Fortuné omit de dire que, s’il n’avait pas été menacé par un homme de Vidocq au dernier moment, il aurait pu empêcher le massacre.
– Connaissez-vous le nom de cet homme ?
– Il se nomme Bescher et logeait dans cet appartement. Vous pouvez vérifier auprès de monsieur Périnet, le patron du café des Mille colonnes.
– Ce Bescher a-t-il des complices ?
– Je n’en sais rien.
Fortuné pensait prudent de ne pas trop en dire pour le moment.
Le sergent alla consulter ceux qui surveillaient Théodore. Entre deux mouvements de soldats et de policiers, Fortuné apercevait Bescher. Il reposait sur son matelas les yeux fermés, insensible au tumulte de la cour. Un policier lui parlait, agenouillé à côté de lui. L’explosion l’avait peut-être rendu sourd. Ses deux mains étaient meurtries. Sa lèvre inférieure, coupée en deux, laissait voir la mâchoire. Le plus impressionnant était cette blessure au front. Un morceau de peau lui retombait sur les yeux et un méchant trou surmontait son œil gauche. Fortuné ne pouvait voir son côté droit.
Le sergent revint :
– Il n’est pas question que votre ami quitte cet endroit. Il est considéré comme complice de celui qui a tiré, même s’il le nie. Il va être interrogé par un commissaire.
– Arrêtez-moi aussi, alors, répondit Fortuné. Je réponds de lui comme de moi-même.
Il leva son bras vers Théodore, sans réaliser qu’il tenait toujours un pistolet. Pris au dépourvu, le sergent voulut dégainer son épée, mais un autre fut plus rapide, désarmant Fortuné d’un coup de crosse. Il eut droit à un autre coup sur la tête, venu d’on ne sait où.
On le fit asseoir sur une chaise, sous le hangar de la première cour, du côté de la rue des Fossés-du-Temple. Il lui était interdit d’en bouger et trois hommes en uniforme veillaient à cela.

Ils avaient essayé d’empêcher un attentat et voilà qu’ils étaient retenus par la police. L’esprit de Fortuné passait d’une pensée à une autre : « Pourquoi ont-ils arrêté Théo ?… J’aurais dû profiter du moment où Bescher est entré chez le marchand de vin pour me faufiler dans son appartement et rien de cela ne se serait passé !… Maudit Vidocq ! C’était bien le moment qu’un de ses hommes nous tombe dessus !… Comment Bescher s’est-il retrouvé dans cette cour ? »
Il supposa que le scélérat s’était aidé de la grosse corde qu’il avait passée par sa fenêtre, puis qu’il s’était laissé glisser sur un toit en-dessous, avant de pénétrer dans l’arrière de l’immeuble voisin et de se précipiter dans l’escalier. Mais il avait été arrêté avant d’atteindre la rue des Fossés-du-Temple, que la police surveillait comme toutes les rues alentours.
Deux agents traversèrent la cour. Accompagnés par un capitaine de la garde nationale, ils portaient Bescher inconscient sur leurs épaules. « C’est Daudin et Lefèvre, dit un des gardes de Fortuné à un autre. Ils conduisent l’assassin au poste du Château-d’Eau pour l’interroger au calme. »

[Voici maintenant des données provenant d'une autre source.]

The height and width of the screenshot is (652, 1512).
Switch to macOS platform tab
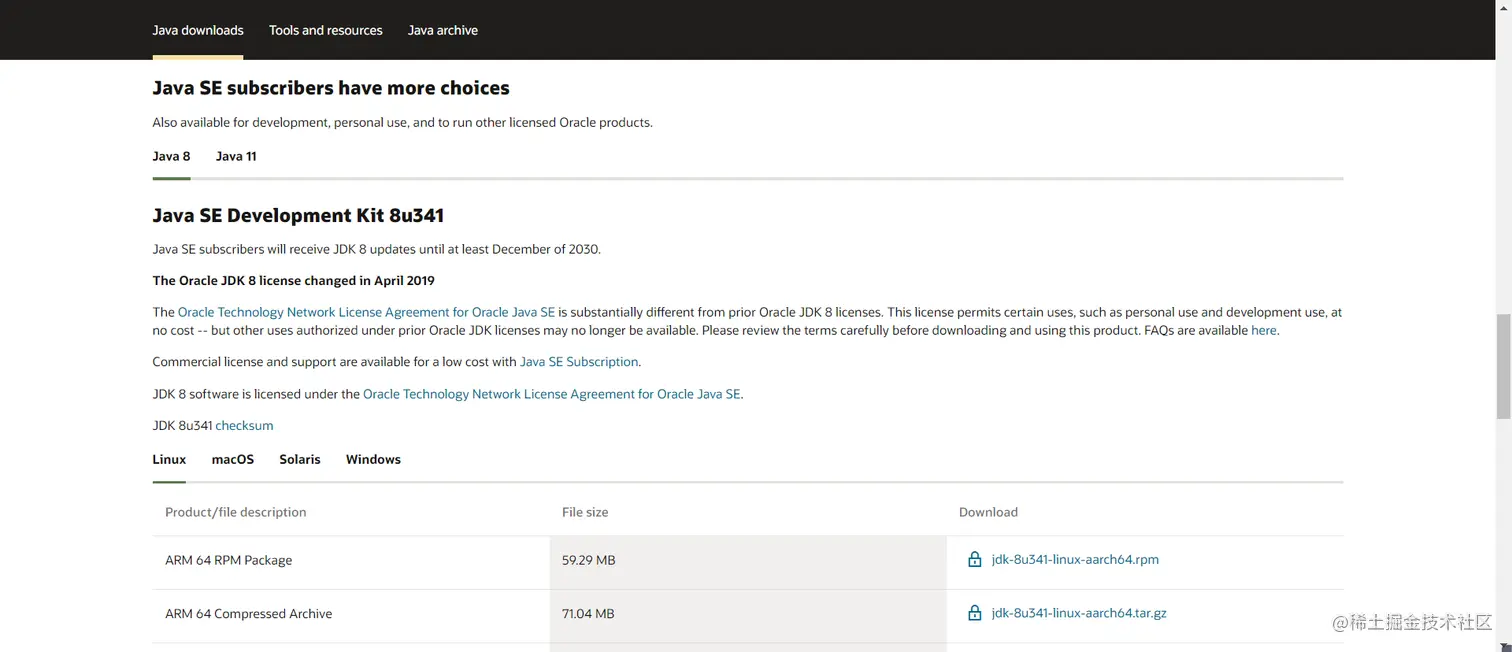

Des policiers continuaient d’affluer de la rue des Fossés-du-Temple, ainsi que des hommes en civil, des commissaires et des magistrats. On emmenait des témoins à l’intérieur de l’immeuble. Le tour de Fortuné allait venir. Qu’allait-il raconter ? La vérité ? Toute la vérité ? Qu’allait raconter Théodore ? Leurs témoignages seraient recoupés. Que se passerait-il s’ils ne concordaient pas ?
Songer à s’enfuir était une folie, mais il l’envisagea tout de même. Non… Il ne pourrait éviter de dire la vérité.
Un agent vint le chercher. Voyant qu’il était seul, un des trois hommes qui surveillaient Fortuné proposa de les accompagner.
– Nul besoin, répondit l’agent. Cet homme n’est pas dangereux. C’est juste un témoin.
L’agent conduisit Fortuné vers l’immeuble côté rue. Mais, au lieu de monter à l’étage, il lui fit franchir le cordon de police qui barrait l’entrée sur la rue, adressant au passage un signe de tête à l’un des hommes en faction, puis obliqua à droite. Fortuné n’y comprenait rien. Le menait-on au poste de police du Château-d’Eau ? Ce n’était pas la bonne direction…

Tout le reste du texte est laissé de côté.